There are about 1 million people living with HIV today in America. I am one of them.
In 1981, I was a psychiatry resident in San Antonio. I had never really planned on studying medicine. But after receiving a fine arts degree from Brandeis and later a graduate degree in public health, going to medical school made sense. By 1981, I was finally doing what I wanted to be doing, happy with my professional choice. One afternoon I read the weekly Centers for Disease Control report that focused on a cluster of gay, male patients. Previously healthy, they developed weight loss, night sweats, pulmonary problems, uncommon pneumonias and tumors. They would get very sick very quickly. And then they died.
Periodically I would read about GRID, or gay-related immunodeficiency, but my own denial kicked in quickly. “All of these men lived on the East Coast or West Coast,” I thought to myself. I definitely had a case of the “it can never happen to me” syndrome. I threw myself even more into my work, fascinated by my patients, amazed at the incredible extent to which even “normal” human beings can regress psychologically.
By 1982 GRID had become AIDS, as heterosexuals were also becoming affected. With AIDS now a frequent topic on the evening news, it quickly became harder to distance myself psychologically. It was becoming apparent that this new disease was not going away any time soon.
Young adults today know of “AIDS hysteria” only from history, or if they rent a film like “Philadelphia.” They cannot imagine that you might see a friend one day, hear about them getting sick a few weeks later, and attend their funeral in a matter of months. And that this would happen over and over and over.
Suddenly, it wasn’t just gay men in New York and San Francisco, but a global biological pandemic.
When the HIV test appeared in 1985, I was pretty sure that mine would come back positive. There were no treatments then, but many of us had to do something in order to have even some hope of survival.
A group of us from Houston would travel to the Mexican border towns every few months to purchase Ribavirin, an antiviral medication. We’d find a pharmacy and spend hundreds of dollars. Coming back into America, the border guards would look at us with a mixture of pity, fear and contempt.
That medication was shown long ago to be useless against HIV. But when you are facing death, it’s hard for any of us to know what we would do in a specific situation.
That thought came back to me on September 11, 2001, when I watched people jumping out of the burning towers. Being an asthmatic myself, I know how scary it is not to be able to take in air, so I was not surprised at the number of people who just wanted to keep breathing, if only for a few more brief moments.

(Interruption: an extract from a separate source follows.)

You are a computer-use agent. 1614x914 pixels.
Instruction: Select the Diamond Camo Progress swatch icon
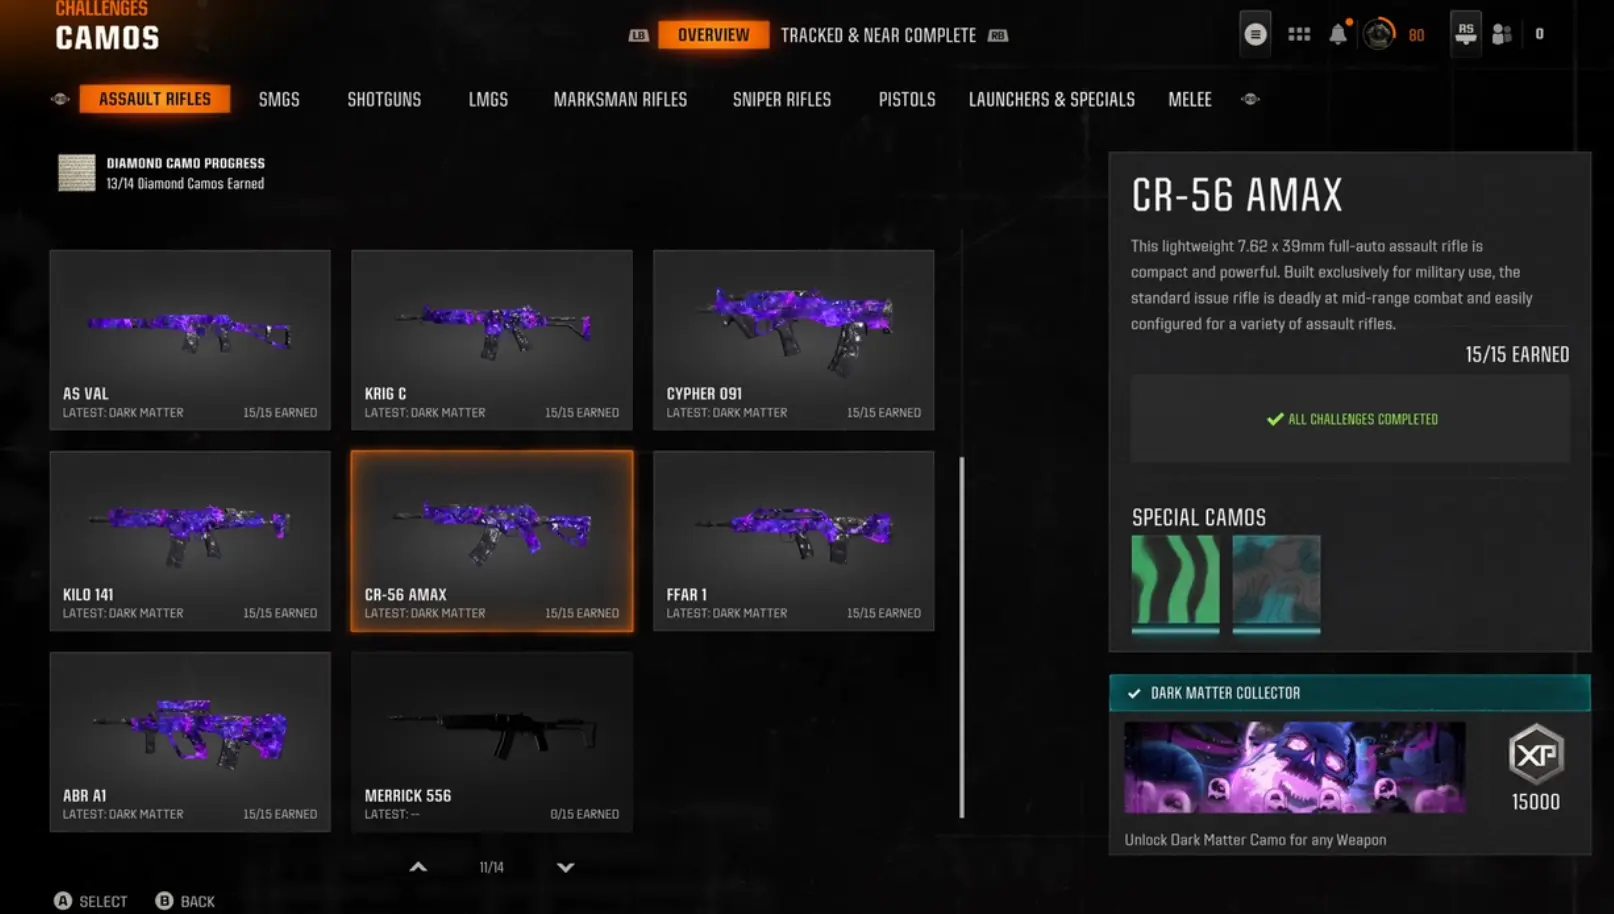pyautogui.click(x=77, y=173)
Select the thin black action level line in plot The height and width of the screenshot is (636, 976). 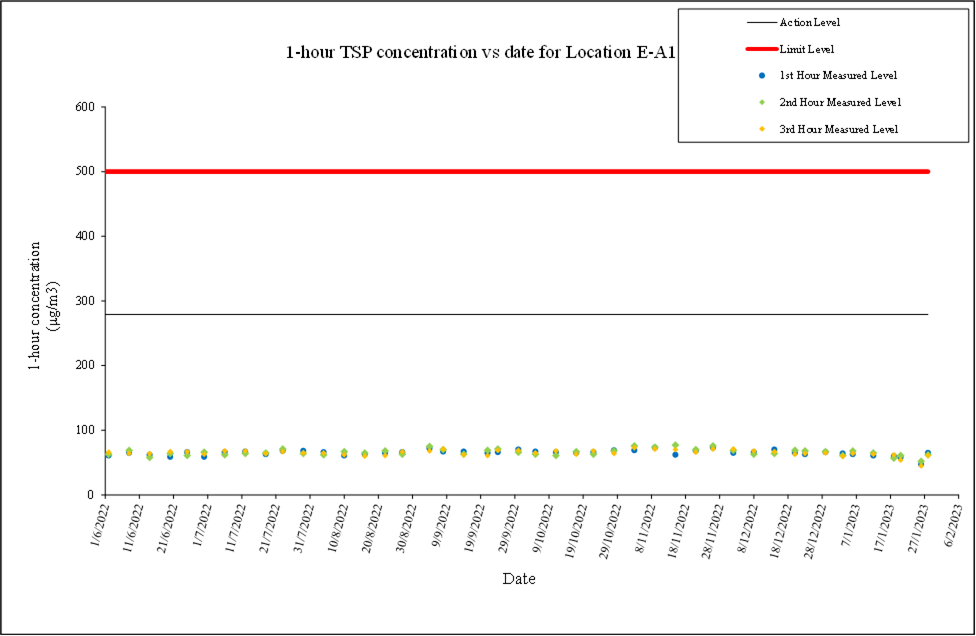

The public remembers some of the famous among the 25 million people who have died so far from AIDS: Arthur Ashe, Rock Hudson, Elizabeth Glaser, Isaac Asimov, Rudolf Nureyev, Halston, Paul Monette. The list, though, goes on and on. Since 1981, I have lost countless friends, patients and colleagues.
As a physician, I know that statistically I should not still be alive. I am blessed to be one of the long-term survivors. Whether it’s due to genetics or viral strain or luck, nobody seems to know. Unfortunately, however, whether you are in America or sub-Saharan Africa, if you do not have access to good medical care your chance of surviving is still slim.
The world has been on an AIDS journey since 1981. Academy Awards nights when every star wore a red ribbon. Princess Diana visiting gay men in London hospices. Concerns about our blood supply and going to the dentist. Horrible photographs from Africa. The brilliance of “Angels in America,” which put AIDS into a whole new perspective as the millenium finally came and went. And then the “cocktails,” as if going to the pharmacy was like ordering a Cosmopolitan or a Bellini.
These powerful new medicines have been a godsend, but young adults in America continue to be infected at an alarming rate. In 2005, there were approximately 45,000 new cases. Sadly, our public health efforts have not been nearly effective enough.
After all these years, more than anything else, I miss my friends. As on most days, on December 1 — which for the past two decades has been the date for World AIDS Day — I will think of some of them and laugh and cry and remember our shared good times.
I will especially mourn for the energy and creativity of an entire generation of gay men no longer with us. Unfortunately, this global AIDS journey that we are all a part of will most likely continue for decades to come, long after we are gone.
Dr. Alan Hurwitz is a psychiatrist in Houston.